Laurel, Corredores. Veintidós familias indígenas guaimíes invadieron hace cuatro meses parte de la finca Caucho, en este distrito de Corredores, Puntarenas.
“Ante la necesidad de trabajar la tierra y debido al abandono en que se encontraban 11 hectáreas, decidimos ocupar los terrenos que en un tiempo pertenecían a Procercoop, cooperativa dedicada a procesar embutidos y palma aceitera”, dijo Juan Miranda Miranda, presidente de la Asociación Indígena Guaimí Cenizo-Laurel.
Miranda, de 40 años, señaló que las familias se organizaron y tomaron posesión de las tierras porque estaban en abandono.
Agregó que los terrenos pertenecen a varias instituciones públicas y privadas pues la extinta cooperativa no pudo enfrentar las deudas y se declaró en quiebra.

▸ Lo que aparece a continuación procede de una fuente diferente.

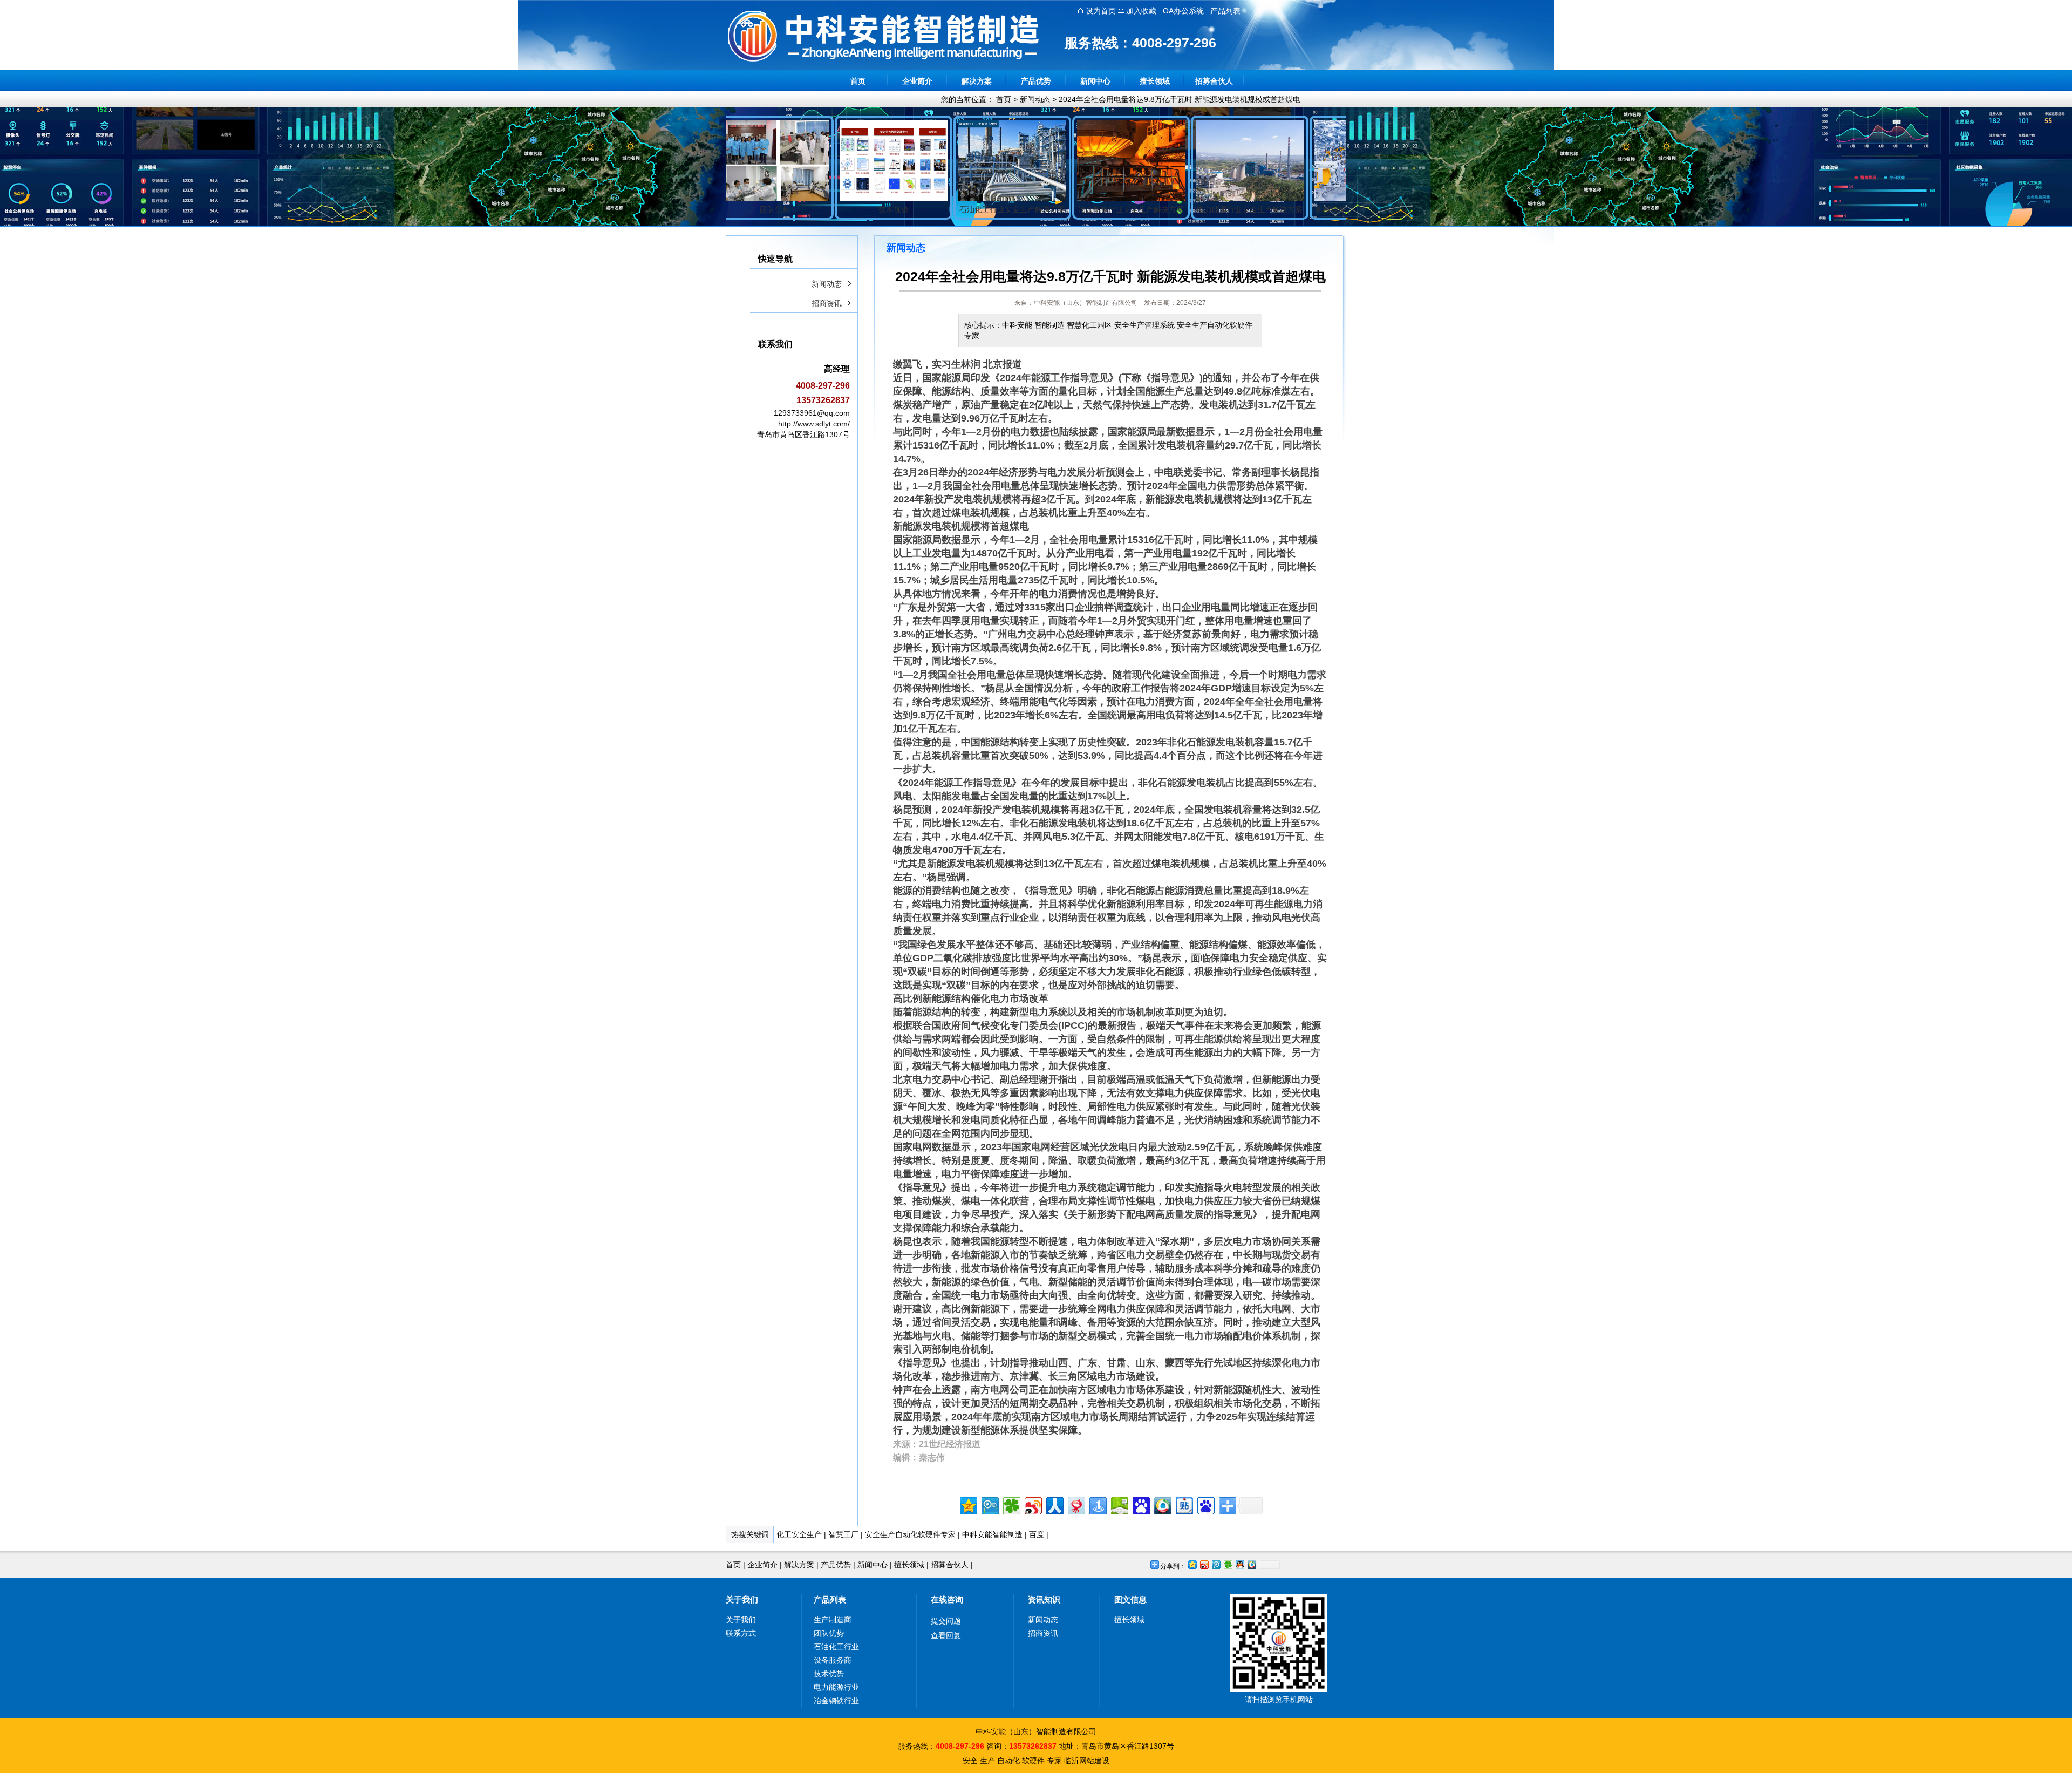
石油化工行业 (836, 1646)
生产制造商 (832, 1619)
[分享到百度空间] (1119, 1504)
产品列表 (830, 1599)
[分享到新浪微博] (1032, 1504)
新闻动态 (1035, 99)
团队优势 (829, 1633)
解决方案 (977, 81)
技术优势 (829, 1673)
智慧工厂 (843, 1534)
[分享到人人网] (1054, 1504)
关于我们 (742, 1599)
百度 (1036, 1534)
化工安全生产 (799, 1534)
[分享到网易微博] (1076, 1504)
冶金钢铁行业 (836, 1700)
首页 (857, 81)
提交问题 (946, 1620)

Actualmente la propiedad invadida se encuentra hipotecada por compromisos con el Instituto de Fomento Cooperativo (Infocoop), el Banco Popular y la Junta de Desarrollo del Sur (Judesur).
Solicitud. Los indígenas se reunieron recientemente con el presidente ejecutivo del Instituto de Desarrollo Agrario (IDA), Carlos Bolaños Céspedes, a quien pidieron que interceda ante los acreedores y que la entidad compre los terrenos para que luego sean traspasados a la asociación indígena.
“Queremos que el IDA tome el acuerdo y compre esta finca para que juntos nos dediquemos a trabajarla pues estamos faltos de esa labor y nuestras familias necesitan comer”, expresó Cristóbal Palacios Santos, de 28 años.
En el lugar los indígenas no tienen agua potable ni electricidad, y algunos viven en ranchos de latas de zinc, forrados con plástico.
La finca ocupada tiene nueve hectáreas sembradas de palma aceitera.
Las labores de recolección, corta y mantenimiento son realizadas por los indígenas.
Judesur giró cerca de ¢70 millones años atrás a Procercoop para que instalara una planta de embutidos en la zona.
“Sin embargo, el proyecto se vino abajo y la cooperativa se declaró en quiebra”, reconoció Hélberth Barrantes, director ejecutivo la Junta de Desarrollo.
“La cooperativa solicitaba préstamos a diferentes entidades y daba como garantía los terrenos, es por eso que ahora pertenecen a Infocoop, Judesur y el Banco Popular”, agregó Barrantes.
Los invasores de las tierras en disputa aseguraron que se mantendrán allí e insistieron en que el IDA debe comprar esa finca.